Rewrite the records from the line containing "The height and" down through the line containing "poll-option-label: 17 is", changing "location" to "position" and keeping everything else the same.

* MATERIAL FOR THIS EXERCISE *
==================================================

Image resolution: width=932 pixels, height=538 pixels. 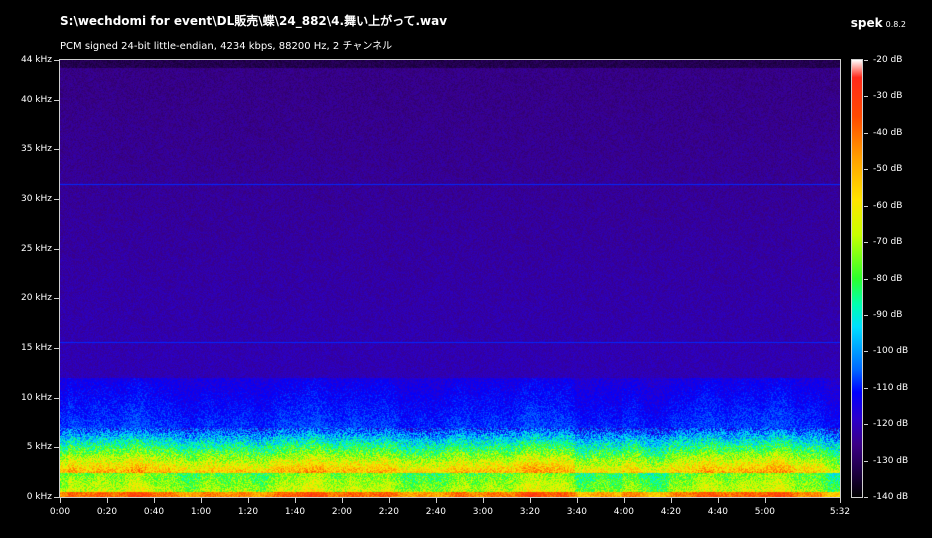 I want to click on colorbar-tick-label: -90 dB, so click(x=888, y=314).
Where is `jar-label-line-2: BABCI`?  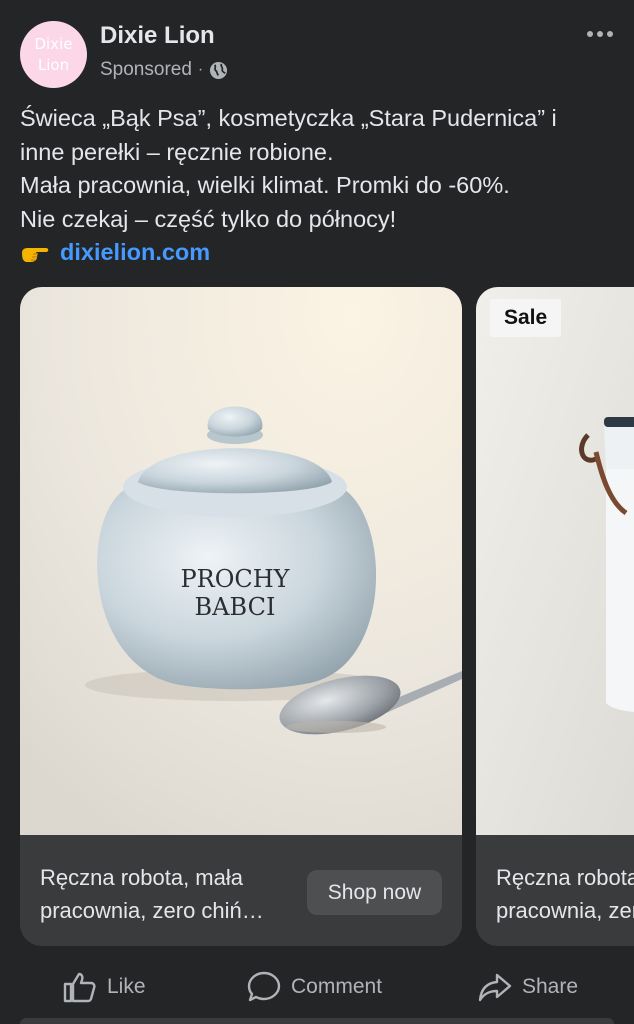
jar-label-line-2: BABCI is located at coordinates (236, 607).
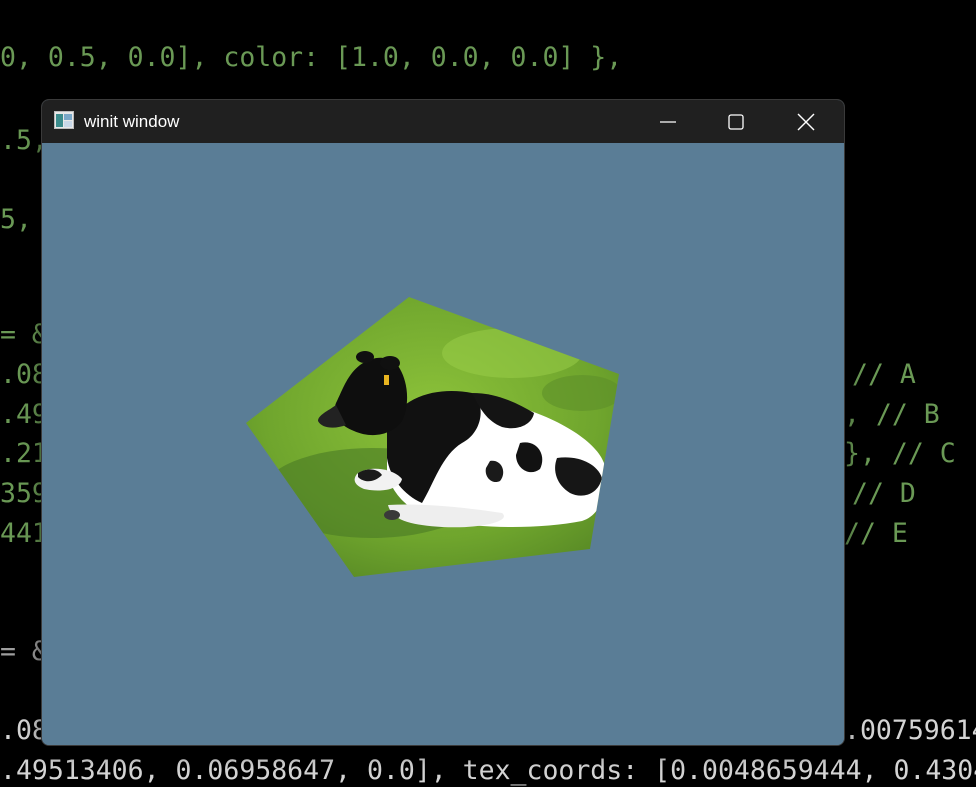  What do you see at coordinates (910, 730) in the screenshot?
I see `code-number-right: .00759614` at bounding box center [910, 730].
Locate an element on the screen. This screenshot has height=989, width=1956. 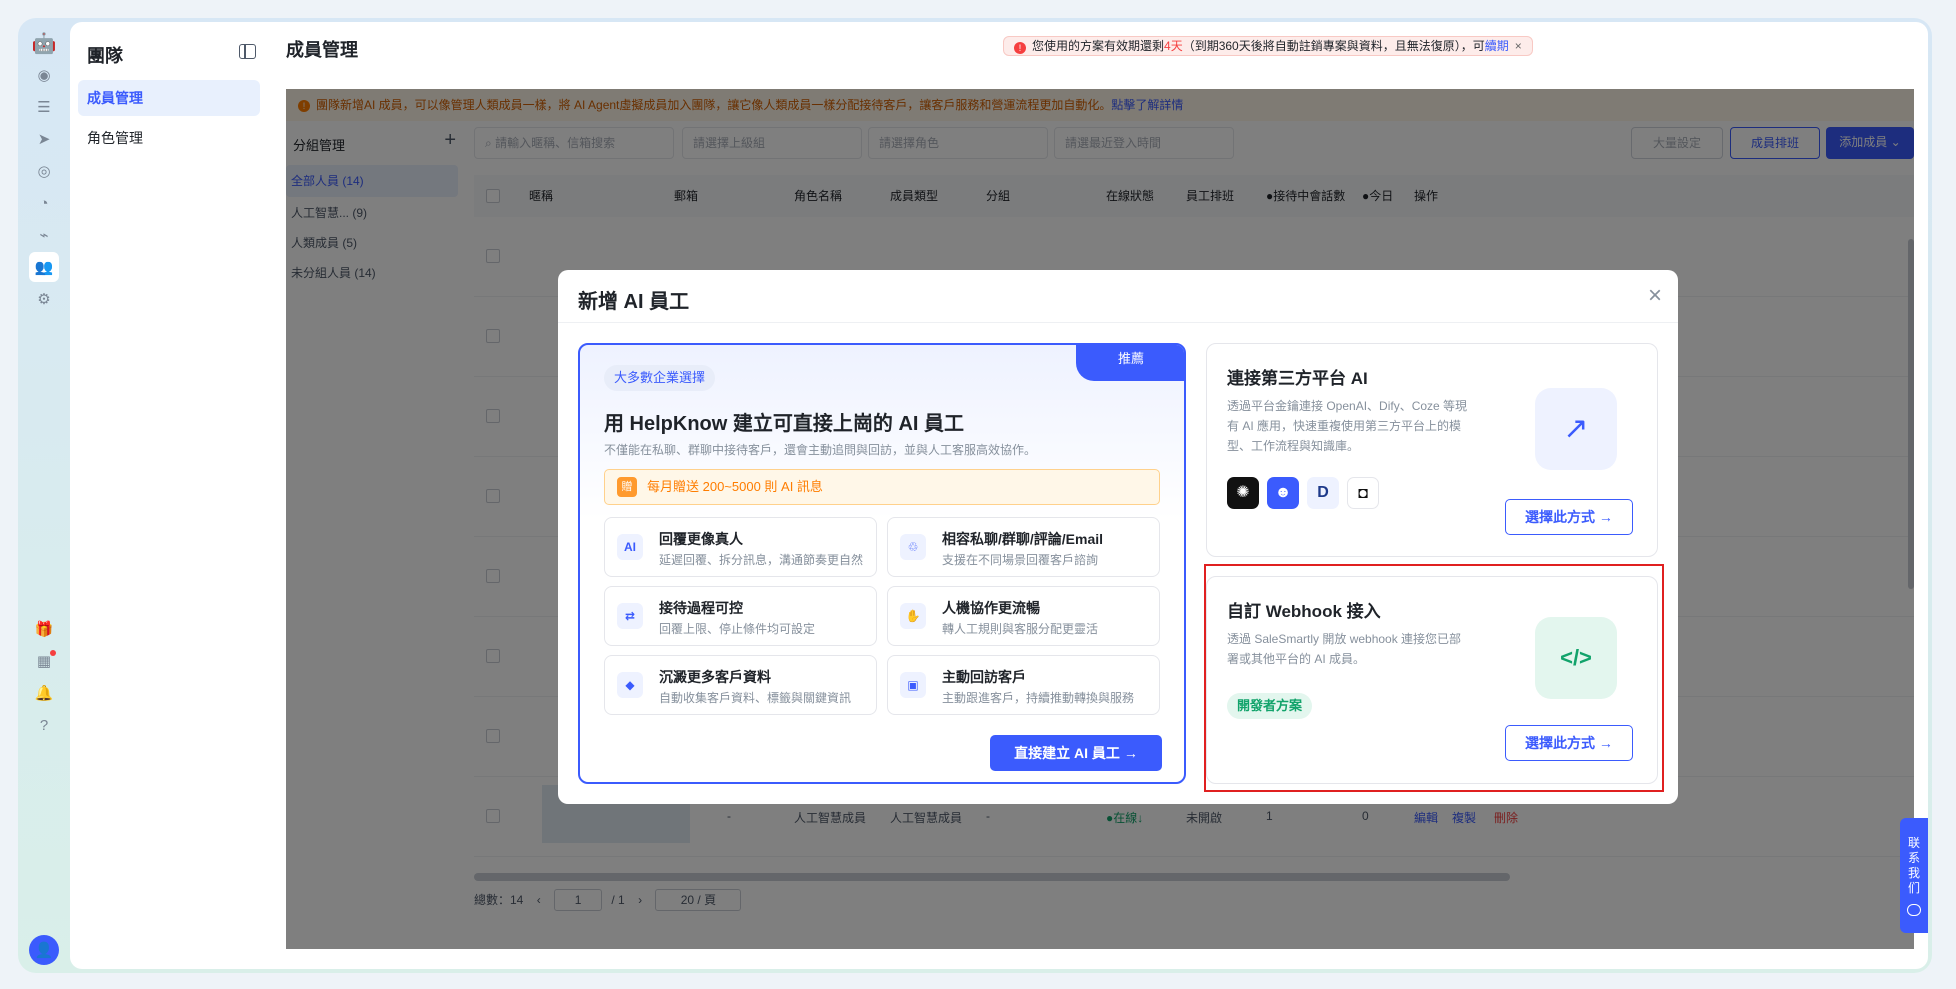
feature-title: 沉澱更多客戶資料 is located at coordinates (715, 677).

==================================================

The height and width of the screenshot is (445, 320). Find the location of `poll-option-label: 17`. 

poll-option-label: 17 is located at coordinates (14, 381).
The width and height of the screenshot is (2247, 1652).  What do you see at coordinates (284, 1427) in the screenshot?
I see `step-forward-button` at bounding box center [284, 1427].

==================================================

* WRITTEN RESPONSE *
The height and width of the screenshot is (445, 320). Find the position of `poll-option-label: 17`. 

poll-option-label: 17 is located at coordinates (14, 381).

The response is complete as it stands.